The proposed system architecture is threefold. Motors and sensors are controlled and read by the Low Level Controller which is connected to a more powerful Single Board Computer (SBC) via a UART interface. The High Level Controller is responsible for video capturing and voice output (TtS), as well as voice input (StT). All algorithms are executed here in case of an autonomous system . If the system is to be user remote controlled, the third component comes into play.

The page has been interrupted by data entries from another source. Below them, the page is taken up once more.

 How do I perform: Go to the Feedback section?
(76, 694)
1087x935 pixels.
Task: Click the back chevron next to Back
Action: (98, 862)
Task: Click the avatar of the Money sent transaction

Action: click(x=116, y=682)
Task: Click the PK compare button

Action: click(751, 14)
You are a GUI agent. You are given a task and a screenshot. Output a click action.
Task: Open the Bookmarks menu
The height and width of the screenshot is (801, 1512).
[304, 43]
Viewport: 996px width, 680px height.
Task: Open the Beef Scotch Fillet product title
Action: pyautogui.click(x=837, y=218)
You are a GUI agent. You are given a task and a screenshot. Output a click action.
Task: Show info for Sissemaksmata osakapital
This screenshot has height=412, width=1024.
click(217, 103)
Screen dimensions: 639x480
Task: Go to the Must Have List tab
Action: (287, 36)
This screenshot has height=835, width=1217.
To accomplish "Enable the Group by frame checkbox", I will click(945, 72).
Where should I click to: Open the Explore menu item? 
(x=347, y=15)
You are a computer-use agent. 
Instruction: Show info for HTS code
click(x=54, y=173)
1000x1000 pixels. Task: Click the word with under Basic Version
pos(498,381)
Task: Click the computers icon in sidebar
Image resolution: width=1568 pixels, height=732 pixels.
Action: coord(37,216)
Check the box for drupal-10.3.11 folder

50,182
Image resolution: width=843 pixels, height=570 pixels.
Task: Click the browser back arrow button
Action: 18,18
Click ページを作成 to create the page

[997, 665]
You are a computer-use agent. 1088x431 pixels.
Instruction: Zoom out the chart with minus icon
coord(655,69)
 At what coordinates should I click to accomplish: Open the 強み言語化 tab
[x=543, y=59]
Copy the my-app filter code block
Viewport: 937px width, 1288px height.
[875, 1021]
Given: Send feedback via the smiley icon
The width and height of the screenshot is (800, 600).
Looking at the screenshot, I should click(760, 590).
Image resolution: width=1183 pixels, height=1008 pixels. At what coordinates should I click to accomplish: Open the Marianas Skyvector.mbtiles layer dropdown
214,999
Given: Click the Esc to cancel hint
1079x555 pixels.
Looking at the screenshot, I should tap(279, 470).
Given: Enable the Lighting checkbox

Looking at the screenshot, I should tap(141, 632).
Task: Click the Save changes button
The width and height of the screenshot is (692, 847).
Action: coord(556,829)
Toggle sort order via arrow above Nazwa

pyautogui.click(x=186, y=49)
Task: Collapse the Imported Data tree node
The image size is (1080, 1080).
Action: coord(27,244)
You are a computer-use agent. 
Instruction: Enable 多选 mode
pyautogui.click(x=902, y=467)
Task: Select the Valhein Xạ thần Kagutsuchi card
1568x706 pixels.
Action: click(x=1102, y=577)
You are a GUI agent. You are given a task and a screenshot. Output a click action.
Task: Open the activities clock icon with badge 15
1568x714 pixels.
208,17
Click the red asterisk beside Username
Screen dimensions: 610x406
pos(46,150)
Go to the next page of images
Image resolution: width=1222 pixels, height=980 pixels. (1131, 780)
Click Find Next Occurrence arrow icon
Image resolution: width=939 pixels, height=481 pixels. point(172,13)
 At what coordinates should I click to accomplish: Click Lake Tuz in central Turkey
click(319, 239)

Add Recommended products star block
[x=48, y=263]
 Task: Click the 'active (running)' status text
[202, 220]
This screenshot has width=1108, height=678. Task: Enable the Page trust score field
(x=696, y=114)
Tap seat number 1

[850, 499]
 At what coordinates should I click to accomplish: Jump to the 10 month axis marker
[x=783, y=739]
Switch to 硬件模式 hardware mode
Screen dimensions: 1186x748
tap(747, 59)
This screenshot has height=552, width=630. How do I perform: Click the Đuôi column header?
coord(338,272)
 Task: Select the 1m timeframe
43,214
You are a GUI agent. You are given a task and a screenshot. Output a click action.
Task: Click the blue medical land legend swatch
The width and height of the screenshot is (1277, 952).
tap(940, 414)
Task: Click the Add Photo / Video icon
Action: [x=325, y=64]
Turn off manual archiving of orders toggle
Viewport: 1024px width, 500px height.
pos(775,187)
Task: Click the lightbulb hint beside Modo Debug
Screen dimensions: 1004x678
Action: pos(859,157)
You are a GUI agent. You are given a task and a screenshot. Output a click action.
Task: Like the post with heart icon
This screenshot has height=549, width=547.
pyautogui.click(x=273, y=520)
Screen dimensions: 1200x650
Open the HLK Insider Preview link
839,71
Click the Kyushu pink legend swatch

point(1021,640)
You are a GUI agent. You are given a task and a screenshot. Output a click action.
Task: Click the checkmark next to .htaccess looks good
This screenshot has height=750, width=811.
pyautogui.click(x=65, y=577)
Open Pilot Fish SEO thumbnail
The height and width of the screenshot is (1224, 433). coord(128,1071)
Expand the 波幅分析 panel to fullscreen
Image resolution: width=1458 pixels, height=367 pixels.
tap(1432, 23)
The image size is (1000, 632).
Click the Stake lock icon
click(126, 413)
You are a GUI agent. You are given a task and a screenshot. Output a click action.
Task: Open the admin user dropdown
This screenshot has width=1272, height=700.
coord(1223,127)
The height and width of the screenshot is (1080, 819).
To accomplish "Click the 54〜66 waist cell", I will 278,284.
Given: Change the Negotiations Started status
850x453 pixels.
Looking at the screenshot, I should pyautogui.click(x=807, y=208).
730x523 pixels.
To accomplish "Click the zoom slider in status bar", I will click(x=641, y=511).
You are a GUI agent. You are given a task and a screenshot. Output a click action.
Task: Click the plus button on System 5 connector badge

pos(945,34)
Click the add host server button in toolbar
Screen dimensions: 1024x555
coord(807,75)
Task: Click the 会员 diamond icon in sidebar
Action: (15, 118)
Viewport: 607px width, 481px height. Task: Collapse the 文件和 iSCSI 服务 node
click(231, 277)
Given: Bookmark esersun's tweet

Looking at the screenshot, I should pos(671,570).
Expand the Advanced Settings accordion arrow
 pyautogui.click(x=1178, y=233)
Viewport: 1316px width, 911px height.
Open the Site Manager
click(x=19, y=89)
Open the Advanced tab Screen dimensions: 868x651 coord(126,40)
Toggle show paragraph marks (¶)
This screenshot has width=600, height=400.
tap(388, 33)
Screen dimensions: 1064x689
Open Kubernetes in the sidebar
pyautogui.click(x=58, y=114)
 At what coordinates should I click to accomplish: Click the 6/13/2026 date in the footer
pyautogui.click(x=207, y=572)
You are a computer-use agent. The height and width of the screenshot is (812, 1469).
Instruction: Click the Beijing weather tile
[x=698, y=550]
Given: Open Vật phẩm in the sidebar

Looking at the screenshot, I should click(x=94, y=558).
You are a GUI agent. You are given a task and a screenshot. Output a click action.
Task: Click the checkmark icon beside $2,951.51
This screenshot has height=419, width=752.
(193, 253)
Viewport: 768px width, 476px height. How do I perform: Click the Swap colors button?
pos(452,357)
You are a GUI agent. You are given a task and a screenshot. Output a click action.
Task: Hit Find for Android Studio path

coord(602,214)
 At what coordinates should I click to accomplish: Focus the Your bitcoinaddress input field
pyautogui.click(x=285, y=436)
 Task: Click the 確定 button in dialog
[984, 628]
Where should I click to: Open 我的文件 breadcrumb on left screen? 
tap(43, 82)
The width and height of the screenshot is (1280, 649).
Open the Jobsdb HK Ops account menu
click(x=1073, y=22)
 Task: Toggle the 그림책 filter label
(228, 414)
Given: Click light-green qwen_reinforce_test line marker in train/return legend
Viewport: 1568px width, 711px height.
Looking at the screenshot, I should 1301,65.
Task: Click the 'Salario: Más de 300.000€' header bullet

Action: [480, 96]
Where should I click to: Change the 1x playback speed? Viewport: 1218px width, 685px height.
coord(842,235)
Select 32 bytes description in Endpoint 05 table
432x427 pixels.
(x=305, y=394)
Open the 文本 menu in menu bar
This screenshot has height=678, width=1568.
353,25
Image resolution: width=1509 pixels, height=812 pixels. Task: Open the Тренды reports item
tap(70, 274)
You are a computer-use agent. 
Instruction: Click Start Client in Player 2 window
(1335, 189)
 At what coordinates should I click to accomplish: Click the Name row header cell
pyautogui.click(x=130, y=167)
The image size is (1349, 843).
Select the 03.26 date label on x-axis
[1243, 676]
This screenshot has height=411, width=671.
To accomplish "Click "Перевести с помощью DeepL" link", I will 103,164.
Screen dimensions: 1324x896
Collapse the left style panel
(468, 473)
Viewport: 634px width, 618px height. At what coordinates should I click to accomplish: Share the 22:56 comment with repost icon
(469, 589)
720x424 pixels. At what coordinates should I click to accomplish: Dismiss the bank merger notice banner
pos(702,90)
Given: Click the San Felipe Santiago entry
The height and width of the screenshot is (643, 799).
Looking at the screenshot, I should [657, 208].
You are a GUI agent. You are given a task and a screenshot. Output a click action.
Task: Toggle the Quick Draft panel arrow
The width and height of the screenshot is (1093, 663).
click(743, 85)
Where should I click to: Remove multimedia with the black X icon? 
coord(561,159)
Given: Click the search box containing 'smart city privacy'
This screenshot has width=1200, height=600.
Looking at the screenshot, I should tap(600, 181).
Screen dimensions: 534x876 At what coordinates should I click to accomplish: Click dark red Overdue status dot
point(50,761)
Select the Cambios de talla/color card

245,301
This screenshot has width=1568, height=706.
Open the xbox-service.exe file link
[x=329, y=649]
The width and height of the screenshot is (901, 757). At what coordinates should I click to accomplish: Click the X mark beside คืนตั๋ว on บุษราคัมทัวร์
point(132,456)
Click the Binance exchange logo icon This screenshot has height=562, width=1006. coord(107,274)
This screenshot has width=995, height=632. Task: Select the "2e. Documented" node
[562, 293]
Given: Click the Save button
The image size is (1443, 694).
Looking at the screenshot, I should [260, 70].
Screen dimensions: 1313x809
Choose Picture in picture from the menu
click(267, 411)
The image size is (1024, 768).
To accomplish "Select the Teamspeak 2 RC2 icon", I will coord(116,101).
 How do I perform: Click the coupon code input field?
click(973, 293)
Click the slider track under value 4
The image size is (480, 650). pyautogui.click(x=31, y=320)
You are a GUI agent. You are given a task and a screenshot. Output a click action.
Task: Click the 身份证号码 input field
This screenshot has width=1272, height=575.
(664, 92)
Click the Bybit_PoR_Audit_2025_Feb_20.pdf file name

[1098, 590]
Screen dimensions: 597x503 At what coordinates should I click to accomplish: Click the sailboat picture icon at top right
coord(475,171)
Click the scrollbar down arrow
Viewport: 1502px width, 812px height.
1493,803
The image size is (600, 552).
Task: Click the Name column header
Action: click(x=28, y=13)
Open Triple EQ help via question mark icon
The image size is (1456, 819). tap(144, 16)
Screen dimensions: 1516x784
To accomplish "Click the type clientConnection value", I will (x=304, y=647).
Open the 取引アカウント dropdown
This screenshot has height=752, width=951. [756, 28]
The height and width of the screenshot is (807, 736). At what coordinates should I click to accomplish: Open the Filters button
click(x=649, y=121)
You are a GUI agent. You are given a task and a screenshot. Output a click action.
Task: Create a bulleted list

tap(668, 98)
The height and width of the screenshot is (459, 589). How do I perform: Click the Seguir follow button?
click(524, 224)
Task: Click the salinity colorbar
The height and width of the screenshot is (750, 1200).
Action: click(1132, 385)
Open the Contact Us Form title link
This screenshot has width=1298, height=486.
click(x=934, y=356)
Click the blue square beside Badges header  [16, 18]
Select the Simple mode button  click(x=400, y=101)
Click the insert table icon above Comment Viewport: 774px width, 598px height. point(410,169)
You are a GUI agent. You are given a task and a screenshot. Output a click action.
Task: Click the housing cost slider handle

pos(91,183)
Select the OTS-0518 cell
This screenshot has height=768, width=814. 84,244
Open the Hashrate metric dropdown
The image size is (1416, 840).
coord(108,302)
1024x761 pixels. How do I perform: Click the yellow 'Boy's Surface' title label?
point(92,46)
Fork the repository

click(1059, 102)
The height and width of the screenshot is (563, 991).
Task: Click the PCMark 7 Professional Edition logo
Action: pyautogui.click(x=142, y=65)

The Remote Controller connects to the High Level Controller via WiFi 802.11. Video and audio streams are sent via the Real-Time Transport Protocol (RTP) and control commands and sensor data are exchanged via TCP/IP.

Hardware

The prototype controller illustrated on the following pictures has the following features:

  • ATMega 2560 Microcontroller (CPU 16Mhz, 8kB SRAM , 54x GPIOs, 16x Analog Inputs, 4x UART, I2C, SPI)
  • 3x DC/DC Buck Converter Step Down Modules (LM2596 , max. 3A each)
  • 2x High Power Outputs Controlled by ATMega 2560, Adjustable Voltage (BD239, max. 3A each)
  • 1x Stereo Audio Amplifier (TDA2003, 12V, 10W)
  • 12x Servo Motor Outputs
  • 8x Proximity Sensor Inputs
  • 6x Generic Sensor Inputs (Temperature, Humidity, Light, etc.)
  • 5x Indicator LEDs
  • 1x Gyroscope + Accelerometer
  • 1x GPS Module
  • 1x Infrared Receiver
  • 1x Battery Voltage Meter

The current prototype is manufactured in Through Hole Technology (THT), the final revision will be made from Surface Mounted Devices (SMD) for a smaller form factor.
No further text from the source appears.